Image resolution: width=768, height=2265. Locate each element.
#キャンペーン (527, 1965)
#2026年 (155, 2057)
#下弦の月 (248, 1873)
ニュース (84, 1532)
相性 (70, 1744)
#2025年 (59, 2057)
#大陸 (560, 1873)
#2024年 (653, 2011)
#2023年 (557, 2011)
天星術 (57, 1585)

==

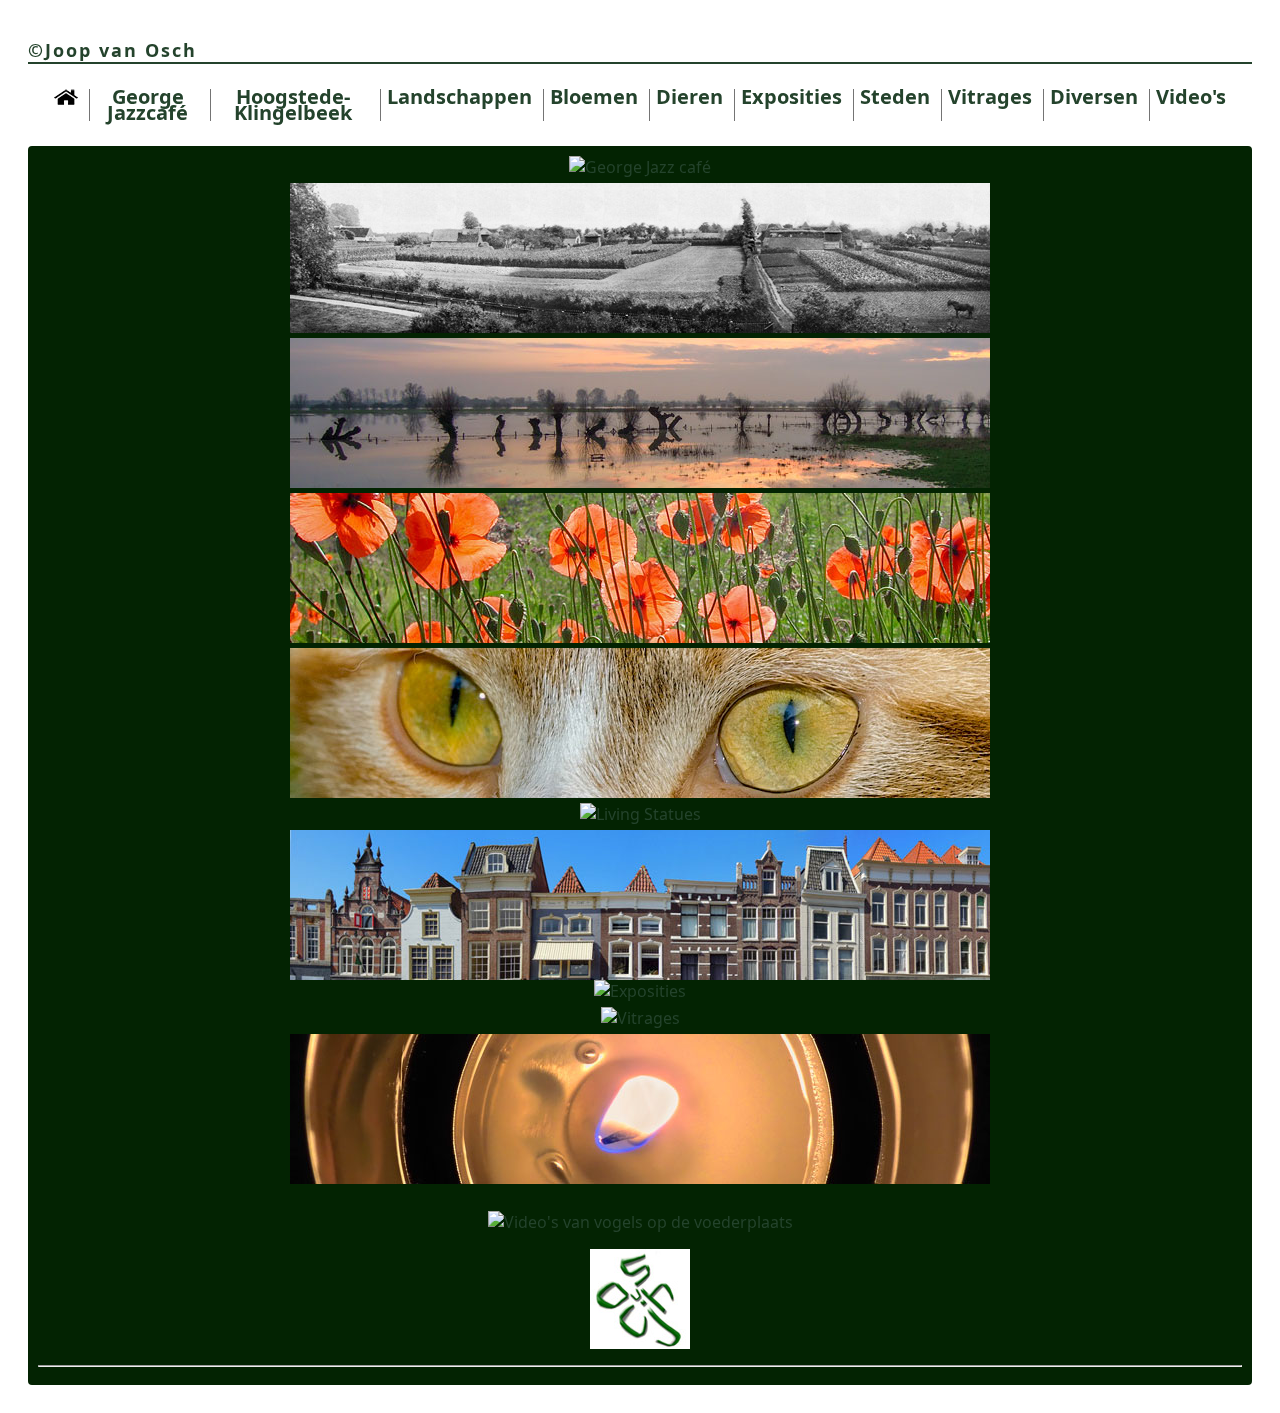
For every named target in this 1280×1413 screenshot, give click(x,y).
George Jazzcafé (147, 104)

▶ **Exercise requirements**
Using the data above, transcribe the lines that run from the line with "Image resolution: width=768, height=2265." to the line with "天星術 (57, 1585)", both ends kept, and output nothing else.

▶ **Output for this task**
Image resolution: width=768, height=2265. Locate each element.
#キャンペーン (527, 1965)
#2026年 (155, 2057)
#下弦の月 (248, 1873)
ニュース (84, 1532)
相性 (70, 1744)
#2025年 (59, 2057)
#大陸 (560, 1873)
#2024年 (653, 2011)
#2023年 (557, 2011)
天星術 (57, 1585)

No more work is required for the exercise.